The third Medicaid block grant fight is theoretically still under way: it was a feature of the “Ryan budget” passed twice by House Republicans in 2011 and 2012. Indeed, the relative treatment of Medicaid and Medicare in the Ryan budget showed that perceptions of the two programs’ political saliency remained: even as analysts showed that the Medicaid block grant would reduce real funding for the program by about a third over ten years, the budget’s treatment of Medicare (with the biggest cuts back-loaded to the distant future and eliminated entirely for current and soon-to-be beneficiaries) got vastly more attention.
But the extraordinarily varying treatment of Medicaid in the Ryan budget and in the Affordable Care Act dramatized the vast differences between the two parties over the program that have only fully emerged during the Obama administration. Another area of big partisan differences has only begun to become apparent, as conservative “entitlement reform” enthusiasts view Medicaid’s long-term care component as a potential fiscal nightmare and as the final factor that will convert Medicaid into an unassailable “middle-class entitlement” like Medicare.
And that brings us back to the Medicaid-expansion battle.

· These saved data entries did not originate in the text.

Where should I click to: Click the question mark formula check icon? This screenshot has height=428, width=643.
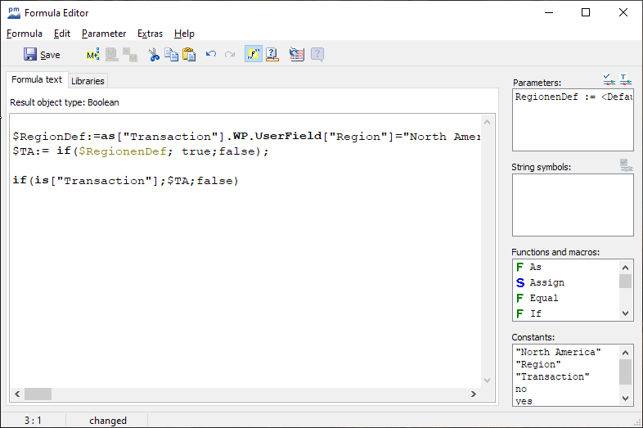point(273,55)
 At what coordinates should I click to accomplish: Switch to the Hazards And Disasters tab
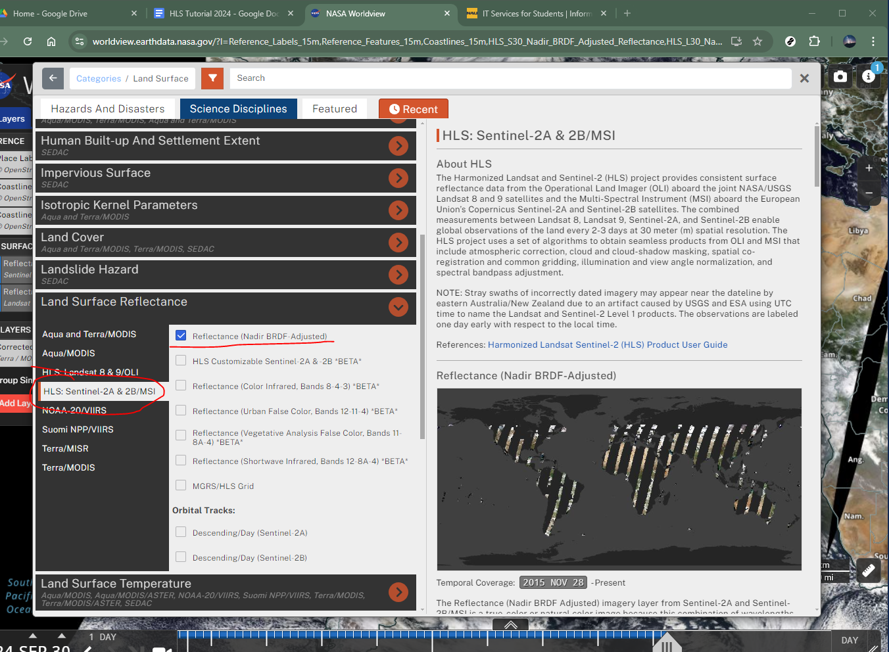point(108,109)
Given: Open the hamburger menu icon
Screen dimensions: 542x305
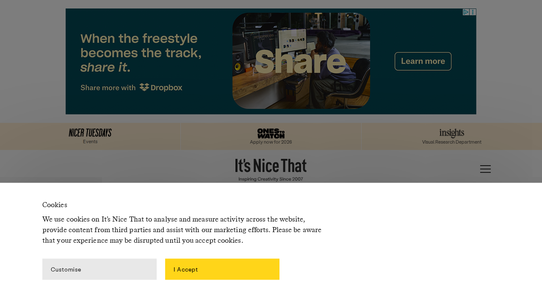Looking at the screenshot, I should [485, 169].
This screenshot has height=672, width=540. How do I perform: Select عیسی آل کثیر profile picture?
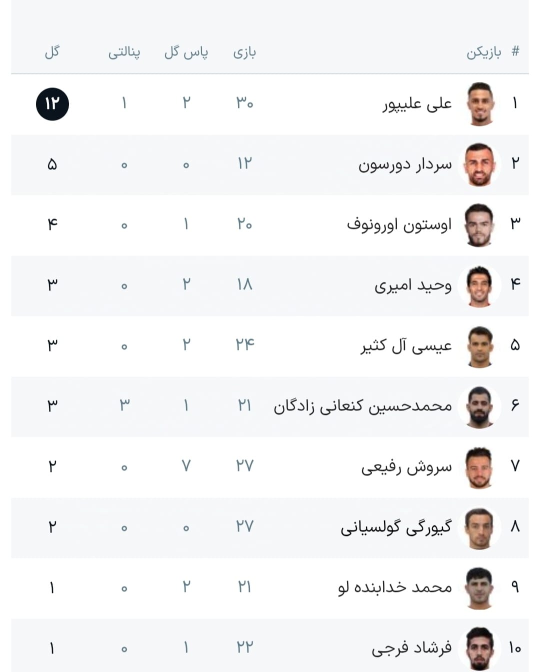pyautogui.click(x=480, y=346)
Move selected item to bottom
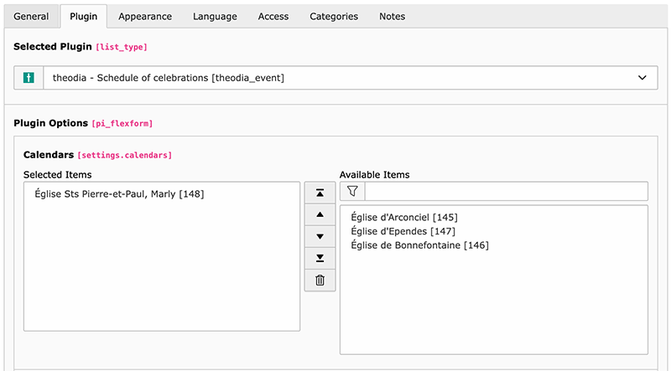Viewport: 671px width, 371px height. (320, 258)

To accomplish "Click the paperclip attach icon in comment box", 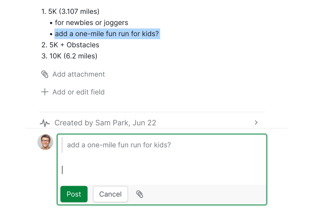I will click(140, 194).
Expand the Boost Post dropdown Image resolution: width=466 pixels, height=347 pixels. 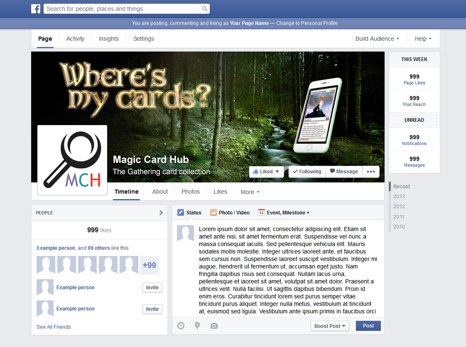pos(330,326)
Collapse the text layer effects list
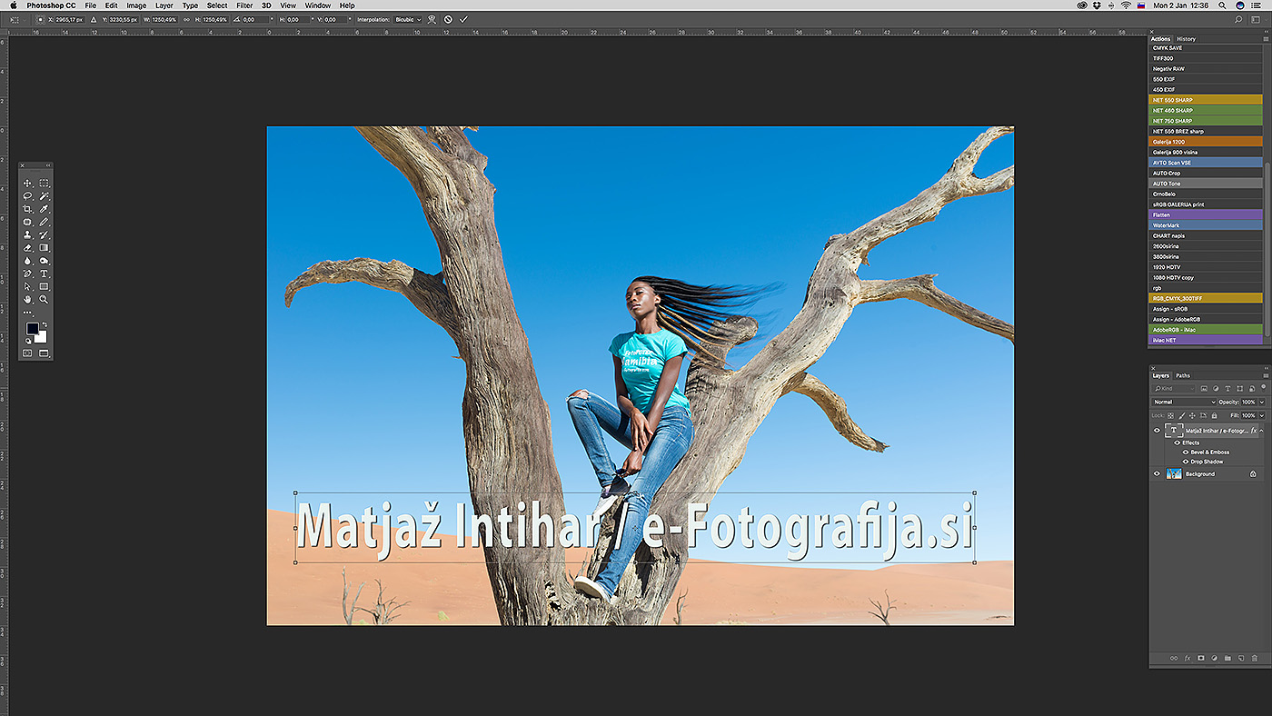The image size is (1272, 716). (1261, 430)
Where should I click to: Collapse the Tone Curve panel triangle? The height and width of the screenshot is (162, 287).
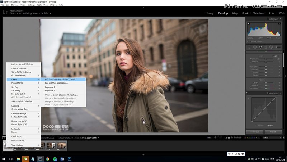click(x=281, y=93)
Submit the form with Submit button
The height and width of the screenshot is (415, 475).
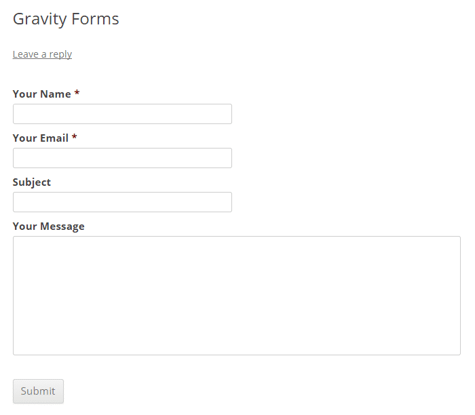[38, 391]
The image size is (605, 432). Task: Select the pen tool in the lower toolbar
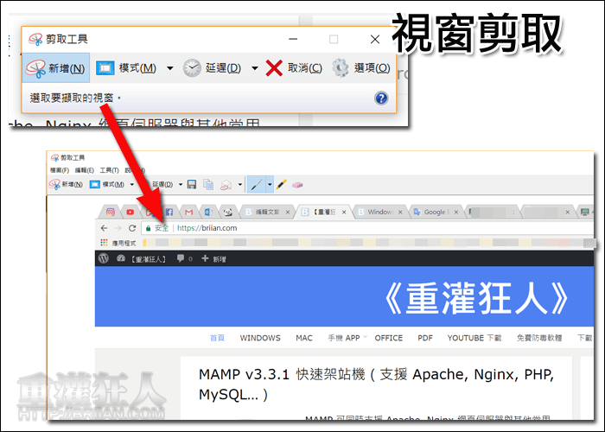pyautogui.click(x=256, y=184)
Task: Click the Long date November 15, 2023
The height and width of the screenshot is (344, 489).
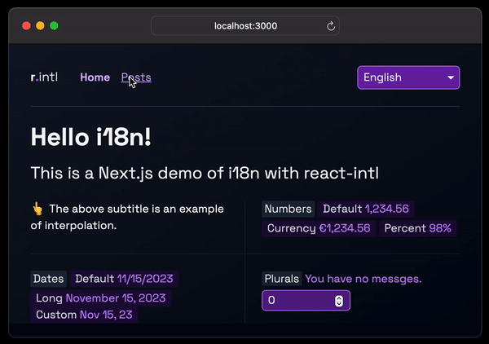Action: [x=117, y=298]
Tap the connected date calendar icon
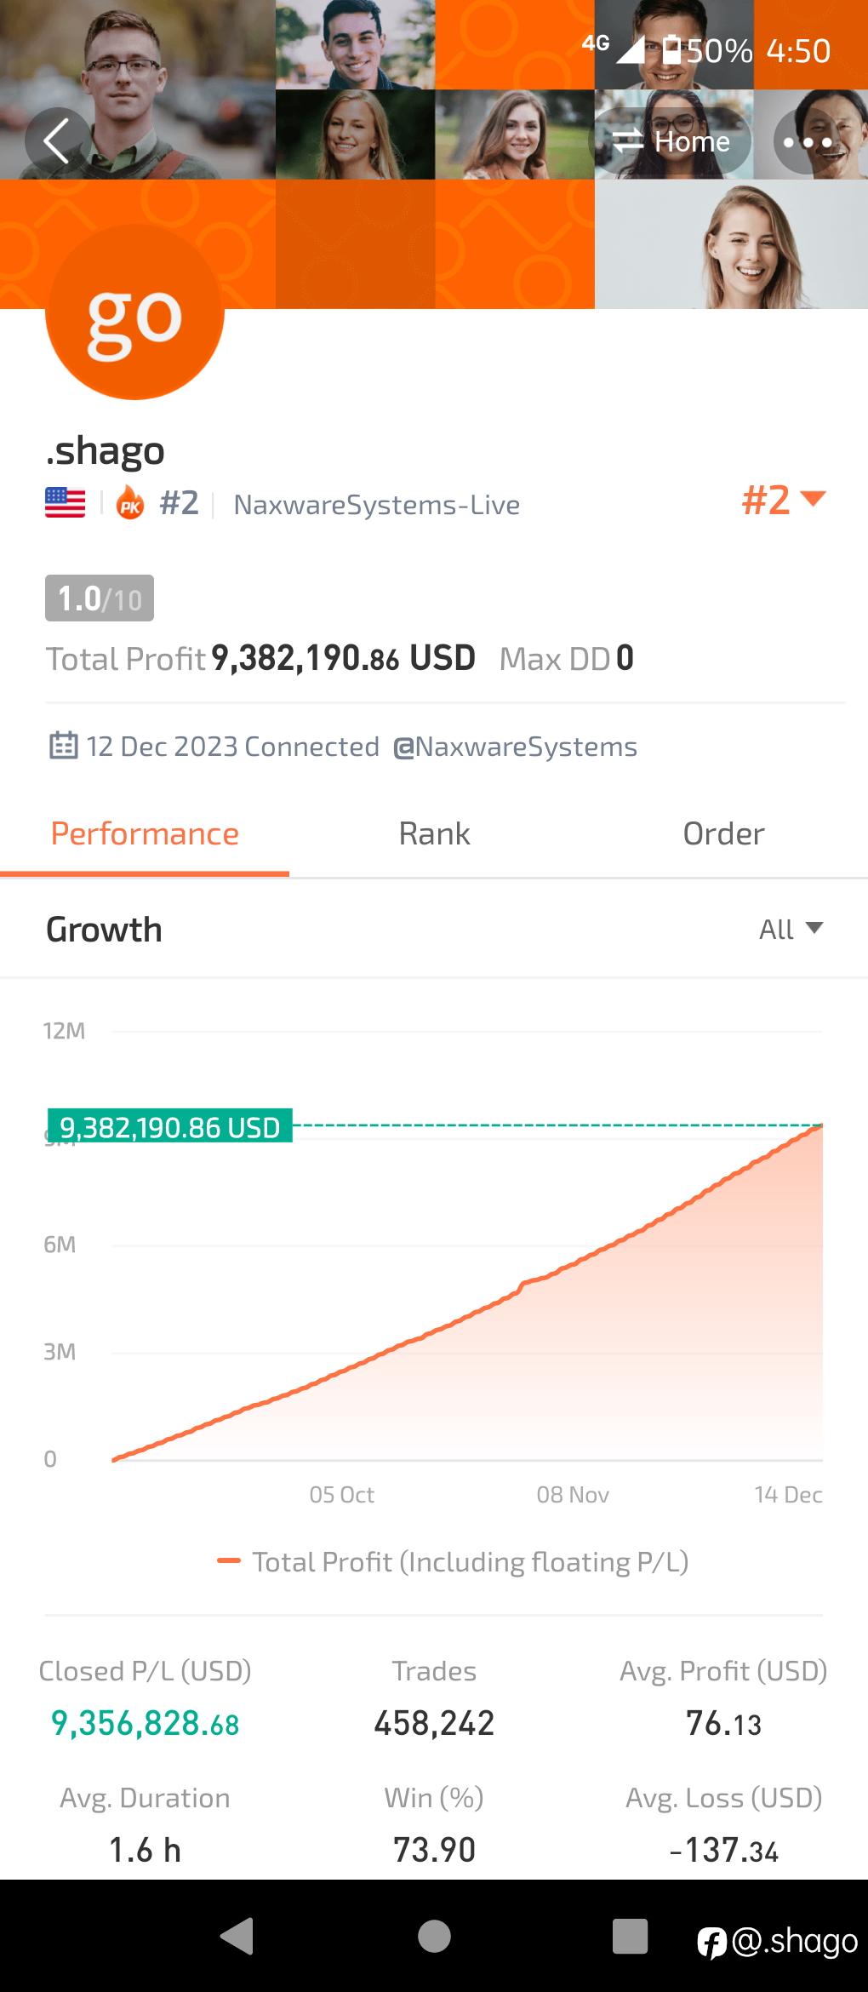Viewport: 868px width, 1992px height. [63, 746]
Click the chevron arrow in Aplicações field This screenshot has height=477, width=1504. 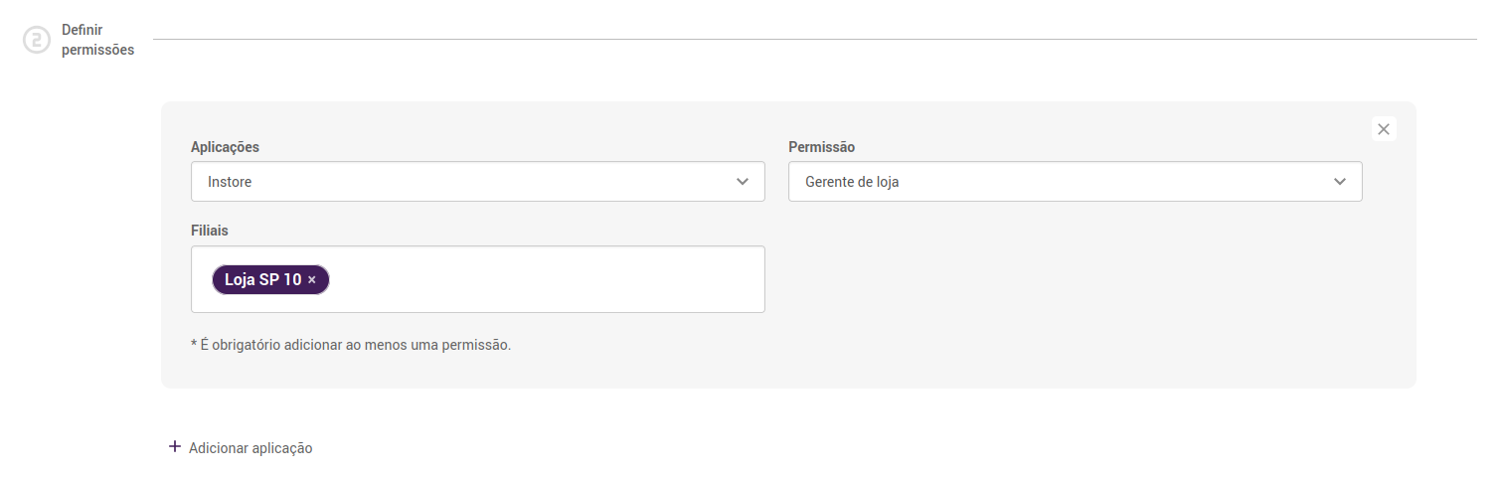pyautogui.click(x=743, y=182)
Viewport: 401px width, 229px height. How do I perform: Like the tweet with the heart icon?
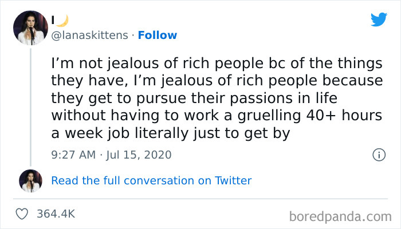tap(23, 214)
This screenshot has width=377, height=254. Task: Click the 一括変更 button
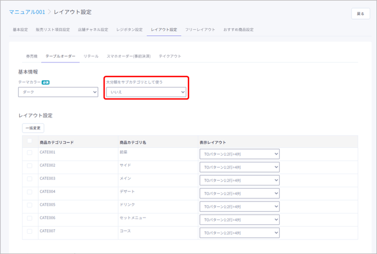[33, 128]
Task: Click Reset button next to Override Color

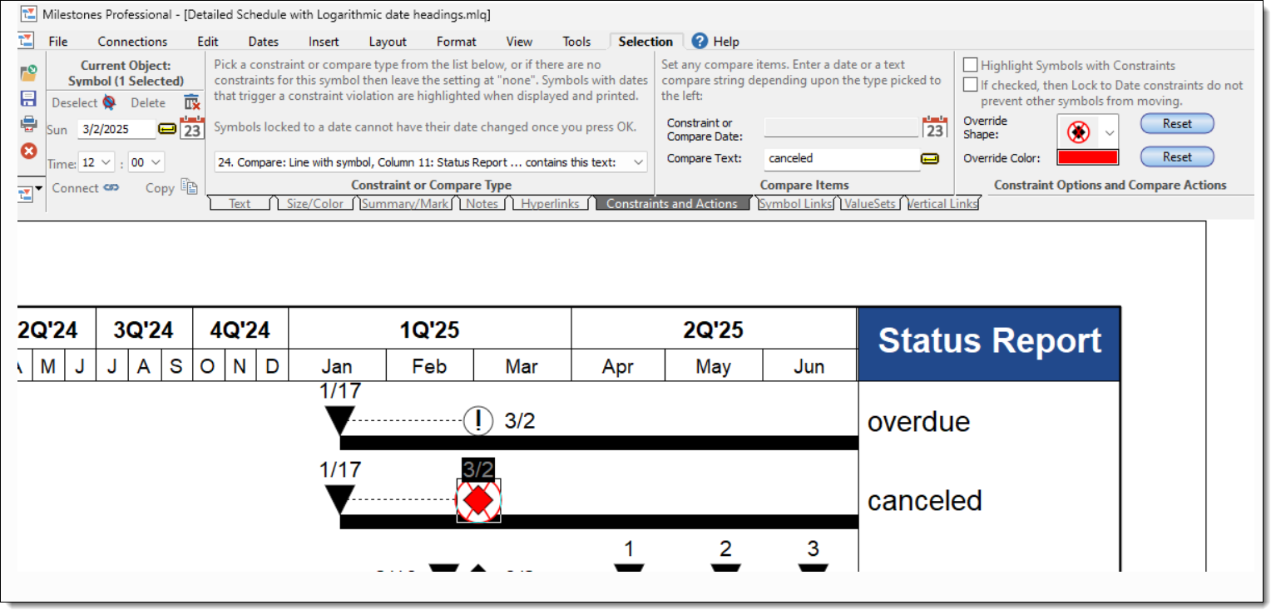Action: 1176,157
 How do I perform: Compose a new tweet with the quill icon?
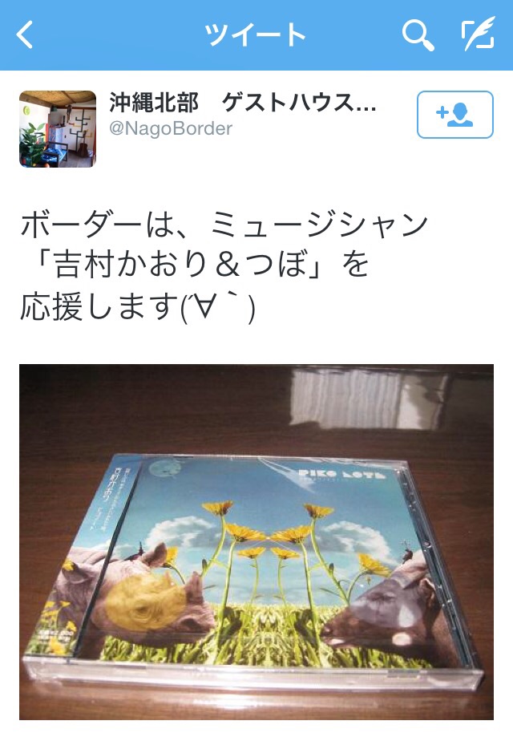pyautogui.click(x=478, y=34)
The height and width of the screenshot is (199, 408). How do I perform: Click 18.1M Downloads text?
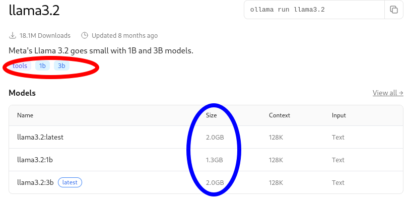point(45,35)
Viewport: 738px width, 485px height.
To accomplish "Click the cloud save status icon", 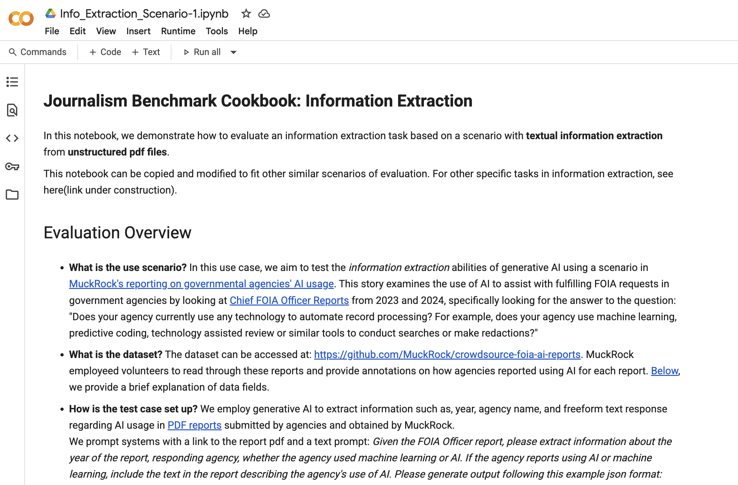I will click(x=264, y=14).
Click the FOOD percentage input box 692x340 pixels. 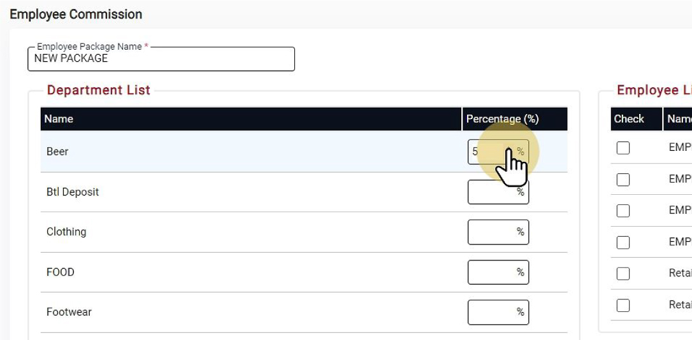(492, 272)
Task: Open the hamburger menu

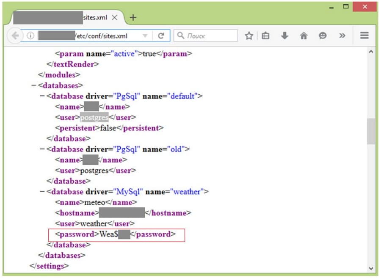Action: pyautogui.click(x=364, y=36)
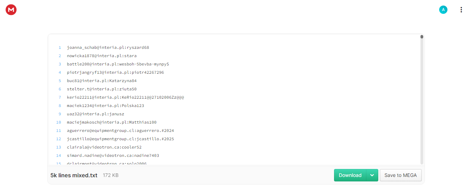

The conservative vision of a market-based system of limited subsidies for the purchase of private health insurance (and, to some extent, “personal responsibility” for buying health services from providers) that increasingly dominates Republican health policy thinking depends on Medicaid as a low-priority, high-population experiment station. As noted above, Medicaid is now central to the progressive vision of a universal health care system. This provides Republicans at the federal and state levels with a dual motive for sabotaging the Medicaid expansion, even if that means that federally run health care exchanges must pick up the slack.
In other words, two very different and largely incompatible points of view are colliding in the politics of Medicaid at the moment.
This reality is discussed by Thompson near the conclusion of his book, where his general optimism over the “durability” of Medicaid from 1993 to 2010 begins to fade. After discussing the adoption of an openly hostile position toward Medicaid by Republican members of Congress via their votes for the Ryan budget, Thompson expresses hope that Republican governors will resist the pressure to go along: “[I]f they sustain some sense of the pragmatic, incremental approach to the program that they have frequently exhibited in the past, they may well temper Medicaid cuts.”
He wrote those words before the Supreme Court decision gave the states the opportunity to opt out of the ACA’s exceptionally generous Medicaid expansion provisions. Since then, only seven of the thirty Republican governors have indicated that they will follow all but one Democratic governor in going along with the Medicaid expansion.
As occurred in the mid-’90s, the loss of bipartisan support for Medicaid may have at the same time made the program more attractive to Democrats. They did not campaign for protecting “M2E2” in 2012, but they did insist on protecting Medicaid from appropriations “sequestrations” in the 2011 deficit reduction deal that’s hanging fire in Washington in early 2013. In an era of asymmetrical polarization, that may be the best fate available for any element of the New Deal/Great Society legacy.